Providence St. Peter Hospital is located in the Lilly Road Medical District of Olympia, Washington and is Providence Health & Services’s eleventh largest Washington state hospital. The health facility features 372 beds in various units and wings, including a medical and surgical tower, an emergency department with a mental health evaluation unit, a psychiatry building, and a critical care unit. The non-profit hospital was founded by the Sisters of Charity of Providence in 1887.

==History==
The Sisters of Charity of Providence (SCP) opened a boarding school in Olympia in 1881. Afterwards, residents requested the organization build a hospital in the city. After raising over $2,000 in local subscriptions, construction began in April 1887. The hospital was opened by the SCP on September 23, 1887, at an eight-room building in downtown Olympia on the modern-day grounds of the Washington State Capitol campus. A nursing school was added in 1919; the school closed in 1953 due to a loss of accreditation. The original hospital was replaced in 1923 by a new building located on present-day Capitol Way with a capacity for 100 patients.

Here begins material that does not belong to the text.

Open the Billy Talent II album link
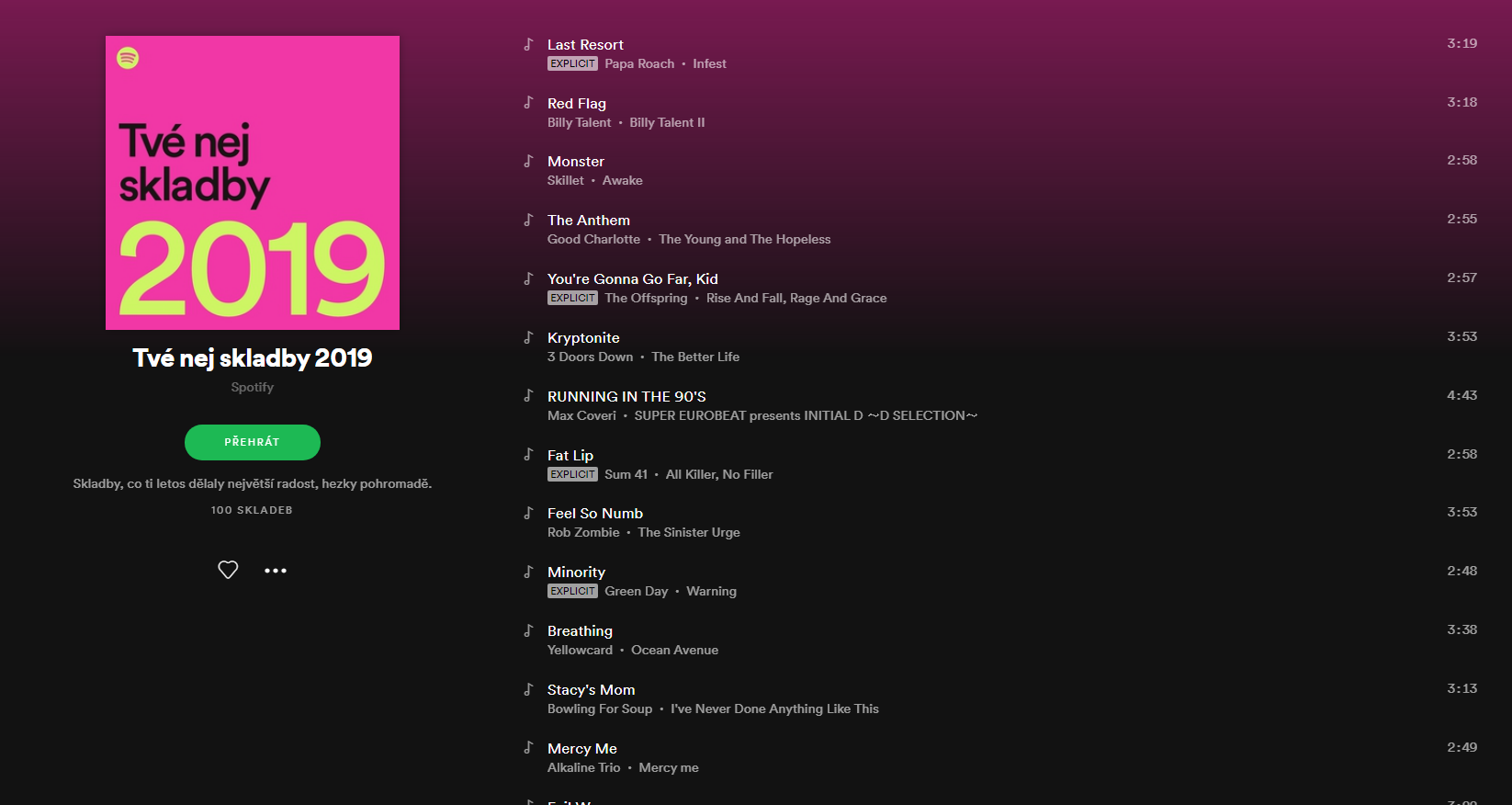This screenshot has width=1512, height=805. (x=667, y=122)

By the 1960s, St. Peter Hospital was deemed insufficient for the growing South Sound region and a new hospital was planned under a community board formed in 1965. Constructed at a cost of $6 million, the facility originally contained 150 beds. The current, 12-story hospital building on Lilly Road opened on January 6, 1971.

==Facilities and care==
As of 2025, Providence St. Peter Hospital contains 372 licensed beds between a critical care unit, emergency services, and the medical and surgical tower. The hospital also has observational beds located in a mental health evaluation unit and a psychiatry building.

== Departments and services ==
- Regional Cancer Center
- Chemical Dependency Center (Off Campus)
- Diagnostic Imaging
- Emergency Department- A Level III trauma center
- Family Birth Center (Located in the Lower Level)
- Regional Heart Program
- Neuroscience Center
- Neurosurgery Clinic
- Orthopaedic Healing Center
- Outpatient Surgery
- Pediatrics
- Physical Medicine and Rehabilitation (Located in the Emilie Gamelin Pavilion)
- Psychiatry Services
- Senior Services
- Sexual Assault Clinic
- Tattoo removal services
- Women's Services
- Superior Medical/Renal

== Medical library ==
Providence St. Peter Hospital's medical library is open for the use of medical staff, residents, medical students, hospital employees, and the general public. The library is located on the Lower Level of the Medical/Surgical Tower but has been closed since the outbreak of COVID-19 in 2020.